1. To the extent that other Company Facilities have the same or similar jobs as those Facilities covered above, the Company agrees to implement feasible engineering and administrative controls required pursuant to this Agreement as they are identified as a result of its efforts under Sections A and B at each of the other Facilities covered by this Agreement.
2. To the extent that these Facilities have jobs different from those addressed by Sections A-B, the Company shall conduct an ergonomic analysis of these jobs and evaluate, test, if necessary, and implement engineering and administrative controls to materially reduce or eliminate ergonomic stressors. This effort shall be implemented in the manner provided by Sections A and B above. The Company will implement all feasible engineering and administrative controls required pursuant to this Agreement at these Facilities within twenty-four (24) months of execution of this Agreement by all parties hereto.
IV. Orientation, Education, and Training
This section applies to all Facilities covered by this Agreement.
The Company, with the assistance of the Consultant, shall develop and implement a formal orientation, education, and training program to be conducted by the appropriate qualified personnel conversant with and capable of answering questions about the subject matter of their respective training presentation. The program shall consist of training sessions and specific training for jobs causing or likely to cause CTD hazards. The training components shall be presented as set forth below to all employees, supervisors, employees working at positions causing or likely to cause CTD, and medical personnel. The program shall consist of training aids, including videos, quarterly training sessions as part of safety meetings, and specific training for jobs identified as causing or likely to cause CTDs. Copies of the training program, including any video aids, shall be sent to the OSHA Office of Field Programs (OFP) in Washington.
a. Training Components
i. General - The Company shall conduct general training which shall be of at least one hour in duration and shall include training on the medical aspects of CTD, early symptoms, the importance of early reporting and treatment, movements and positions which may cause or aggravate the condition, and activities which may be utilized to prevent, control, or alleviate the problem. Adequate time shall be allotted for questions and answers.
All production employees including maintenance and engineering personnel shall receive this training within six months of execution of this Agreement by all parties hereto. New production personnel will receive this general training during their orientation.
ii. Job Specific - Training on a facility and position specific basis shall be provided concerning methods of controlling determined CTD stressors, including force, repetition, position, vibration, and lifting. Training shall include the proper use of equipment and other CTD reduction practices. For example, employees utilizing knives and other cutting implements shall receive demonstrations relating to proper care, the types of implements associated with their individual work duties, and proper sharpening of cutting implements, including knives and scissors. Employees in positions causing or likely to cause CTD shall receive training within six (6) months of execution of this Agreement by all parties hereto. Refresher training shall be provided annually thereafter.
Specific training for new or reassigned employees involves demonstrations and time to practice proper work techniques prior to their being required to work at full capacity.
iii.
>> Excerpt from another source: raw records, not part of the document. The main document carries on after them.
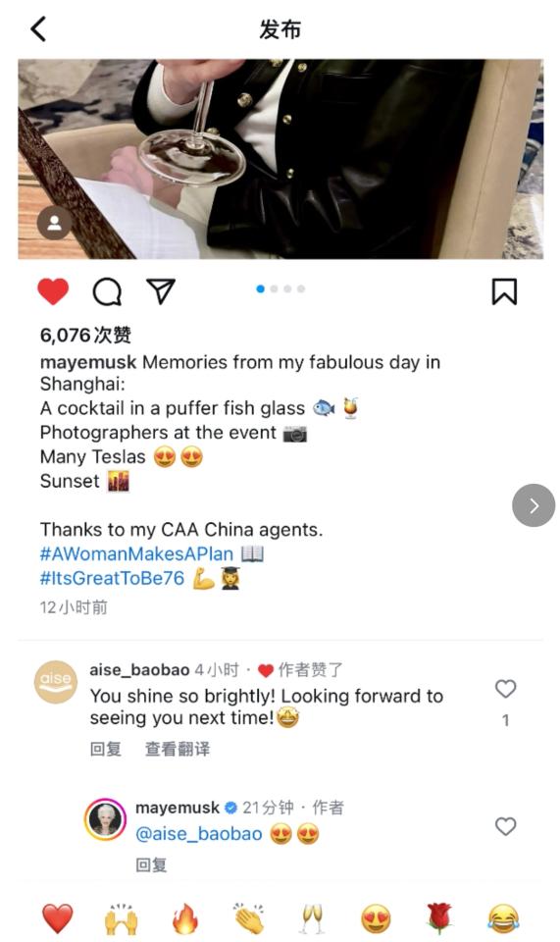The image size is (560, 942).
Task: View translation of aise_baobao comment
Action: (178, 749)
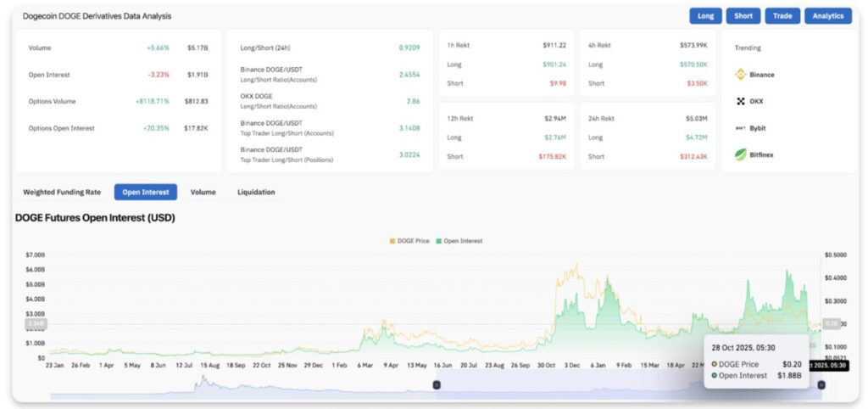868x409 pixels.
Task: Switch to the Volume tab
Action: click(x=203, y=192)
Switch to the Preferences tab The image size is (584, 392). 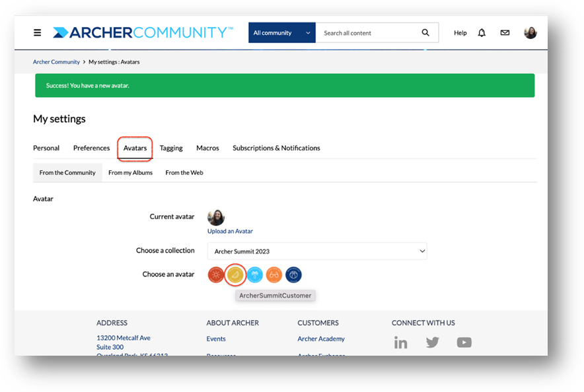coord(91,148)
Supervisory - Supervisors shall receive the same general training as all other employees. Supervisors shall also receive the job specific training for jobs identified as causing or likely to cause CTD within their respective area of responsibility. In addition, the program shall emphasize the importance of observing how employees perform job tasks, and activities which may be utilized to prevent or control the problem. The training shall also include education on the specific jobs which are likely to cause CTD, the stressors involved, and the engineering and other control measures that are part of this program. All supervisors shall receive training within one (1) month of execution of this Agreement by all parties hereto and annually thereafter. New supervisors shall receive training within thirty days of their promotion or assignment to a supervisory position.
iv. Quarterly training on CTDs shall be included at least once every three months as part of regular safety meetings for all production employees receiving specific training above. This training shall be initiated at each Facility three months after initiation of the training noted in subsection (ii) above.
v. Medical - All health care providers shall receive training which shall include a detailed review of the medical aspects of CTD, and how to perform a complete medical evaluation, treatment protocols, the proper use of diagnostic instruments, how to complete necessary forms and reports, and the importance of proper follow-up care. This training also includes education on the specific jobs which have been identified as causing or likely to cause CTD, the stressors involved, and the availability of appropriate alternate duty jobs. All designated health care providers shall receive training within one (1) month of execution of this Agreement by all parties hereto. Newly hired health care providers shall be trained as soon as practicable. Training shall be conducted by a physician or physicians designated by the Company.
V. Medical Management Program:
This Section applies to all of the Facilities covered by this Agreement.
A. Baseline CTD Conditions
B. The Medical Management Program
C. Procedures for Returning Employees to Work
D. Procedures for Return to Work After Surgery
E. Medical Management Program Definitions.
No employee shall be discriminated against because the employee reasonably requests and visits the medical facilities or because the employee has a diagnosed CTD and is undergoing medical rehabilitation. This Agreement and this provision are not intended to create any employee right or remedy beyond those under Section 11(c) of the Act. The Company shall do nothing to create potential disincentives to early reporting of CTD related conditions.
1. The Company agrees to gather information to establish a baseline for measurement of frequency of symptoms in the upper extremities.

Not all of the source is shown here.